§ Required work
[A] Answer these questions about the essay on songwriting and the Room, one answer per line:
(i) What sound does the narrator hear from their Someone as they get on the interstate?
(ii) To whom did a listener pass along one of the songwriting friend's songs?
(iii) Which author and book does the narrator quote?
[B] Return everything in the essay on songwriting and the Room from "My Someone was" down to "it but him.", copied word for word.

-- Text provided follows --

My Someone was quiet as he drove. I heard an occasional Hmm from him as we got on the interstate. He watched me for years tackle my own Room, not realizing he had one of his own. The best part is that he realized he also had a Room. The worst part is, mine is not the same Room as his– the same things aren’t in there, the same supplies are not needed to clean it. He doesn’t get to skip any steps because of what he’s seen me do. No one else can do it but him.

I am still singing songs about the early stages of finding and cleaning my Room. Now, when I sing them, it is less as a catharsis or as a charge to keep going and more as an historic account. Alongside these songs of pure familial agony are new songs of healing and acceptance. It’s a strange balance. As I have for the last few years, I get regular conversations from attendees who can relate and share, and those who can’t relate and want to give me a hug. It’s not a bad deal, all of this connection.

A fellow songwriting friend recently shared that she felt a sudden responsibility as she has been sharing new songs about grief. She relayed that one of her songs was shared by a listener to a friend of theirs who’d recently lost a child.

“I hope they’re okay,” she said, unsure if sharing a heartbroken song is good to share with someone so unfathomably heartbroken. I’d truthfully never considered it before. I’d always assumed that the truth, especially in the gentle form of a song, is the only contender for grief. Or perhaps it’s only solace. I come back to a core mantra from Glennon Doyle in her book Untamed who said “There is no one-way liberation.” Telling the truth not only liberates you, but liberates those around you.

But the important part, I believe, is that we not focus on what our songs and our Room are doing to others. We can only focus on what it is doing to ourselves. Because it belongs only to us. Our responsibility is not to let others into The Room to judge it, or for us to worry what others think of our Room. It is our job to investigate our own Room. And eventually, maybe, hopefully, that space will become wide open for others to feel the breeze through and to encourage them to investigate their own Rooms.

I hope my friend can go on singing these songs, unafraid. They’re really beautiful, and have liberated me, too.

-- Text provided concluded --
-- Input data follows --

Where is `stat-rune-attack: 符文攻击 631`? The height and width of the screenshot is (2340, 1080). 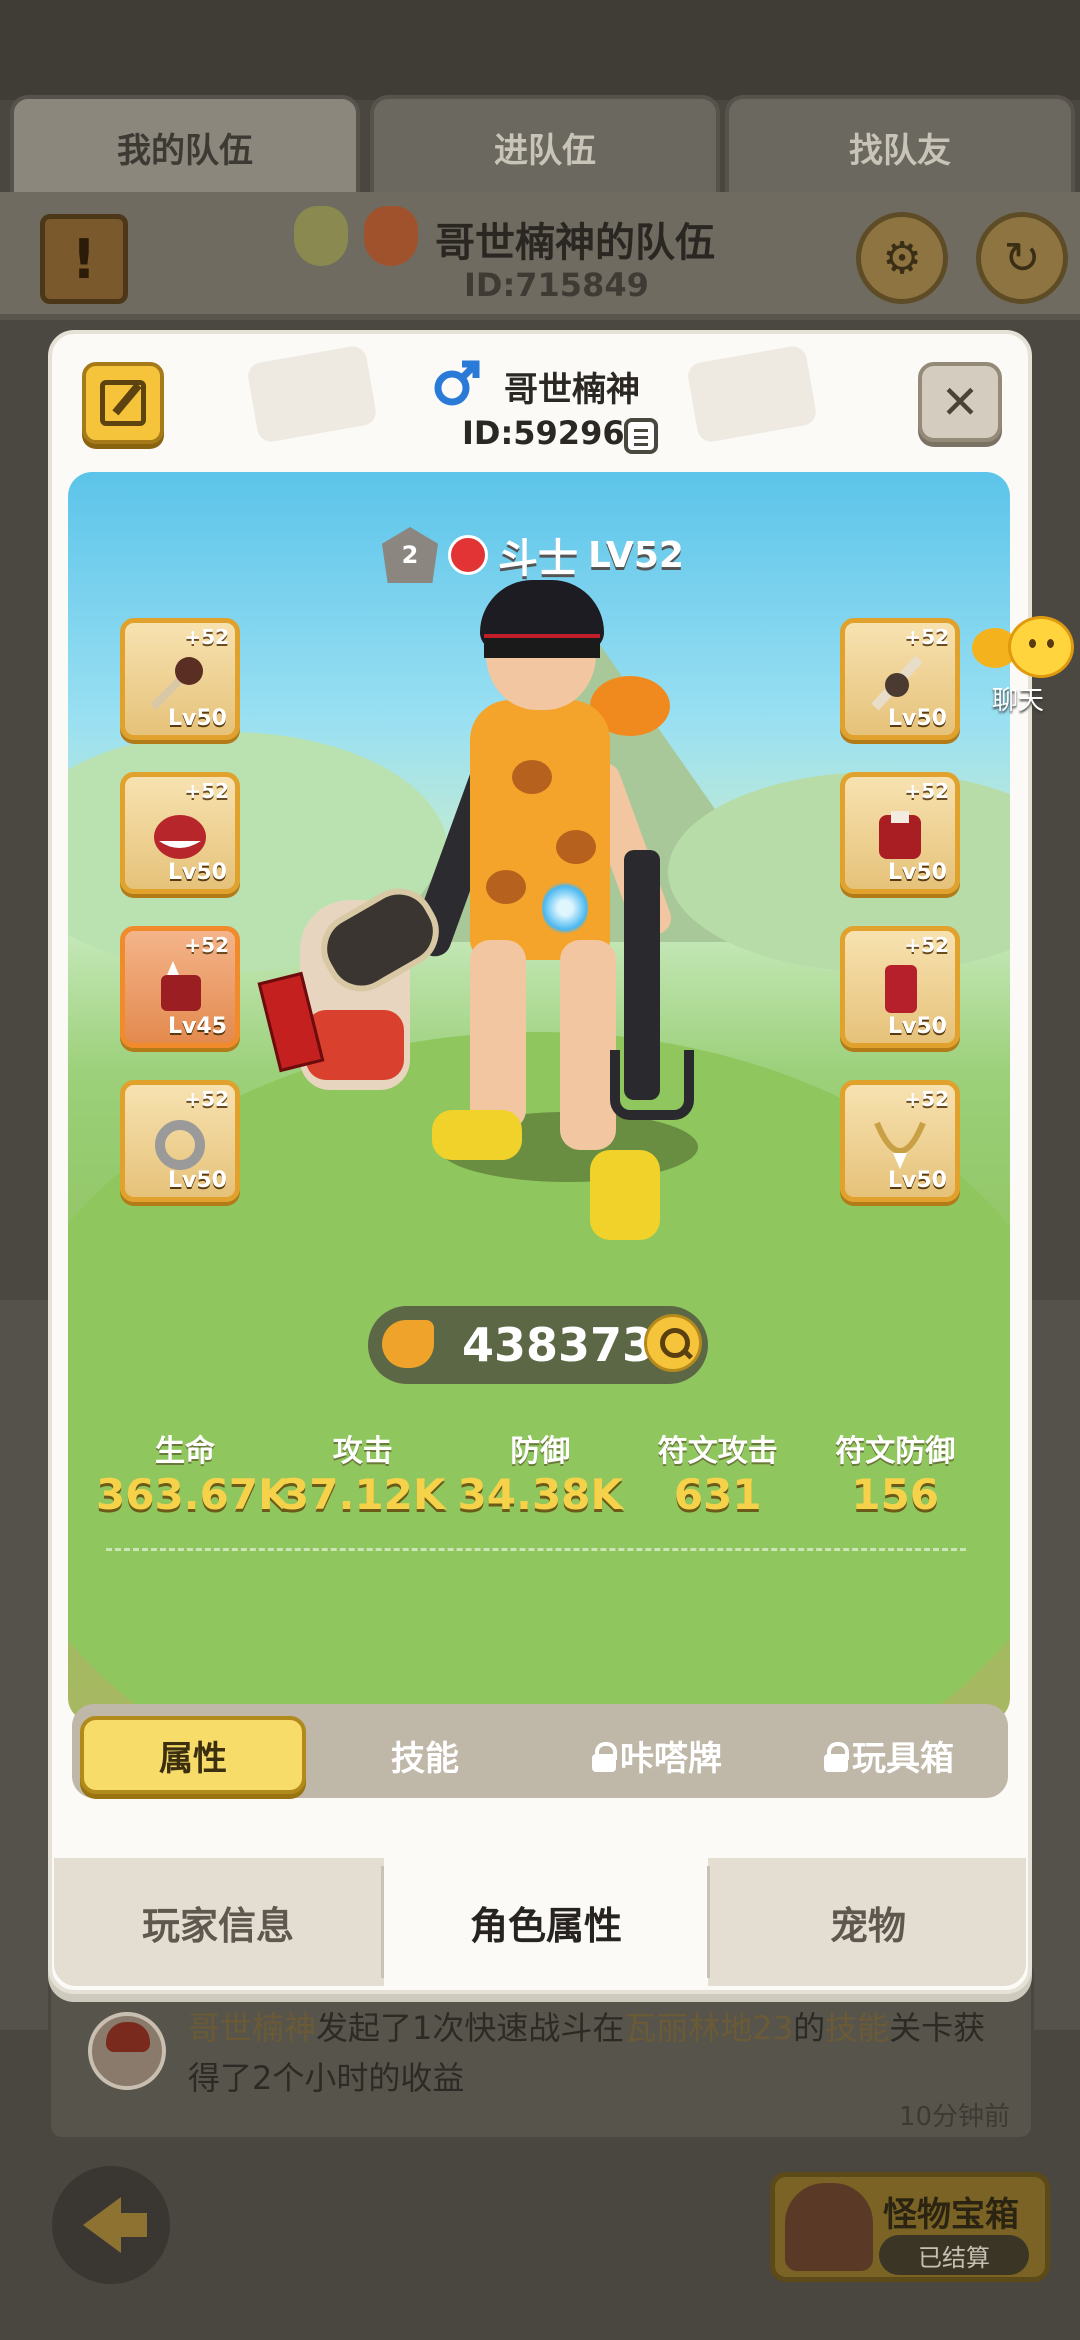 stat-rune-attack: 符文攻击 631 is located at coordinates (718, 1472).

-- Input data concluded --

§ Solved problems
[A]
(i) An occasional "Hmm."
(ii) A friend of theirs who had recently lost a child.
(iii) Glennon Doyle, in her book *Untamed*.

[B]
My Someone was quiet as he drove. I heard an occasional Hmm from him as we got on the interstate. He watched me for years tackle my own Room, not realizing he had one of his own. The best part is that he realized he also had a Room. The worst part is, mine is not the same Room as his– the same things aren’t in there, the same supplies are not needed to clean it. He doesn’t get to skip any steps because of what he’s seen me do. No one else can do it but him.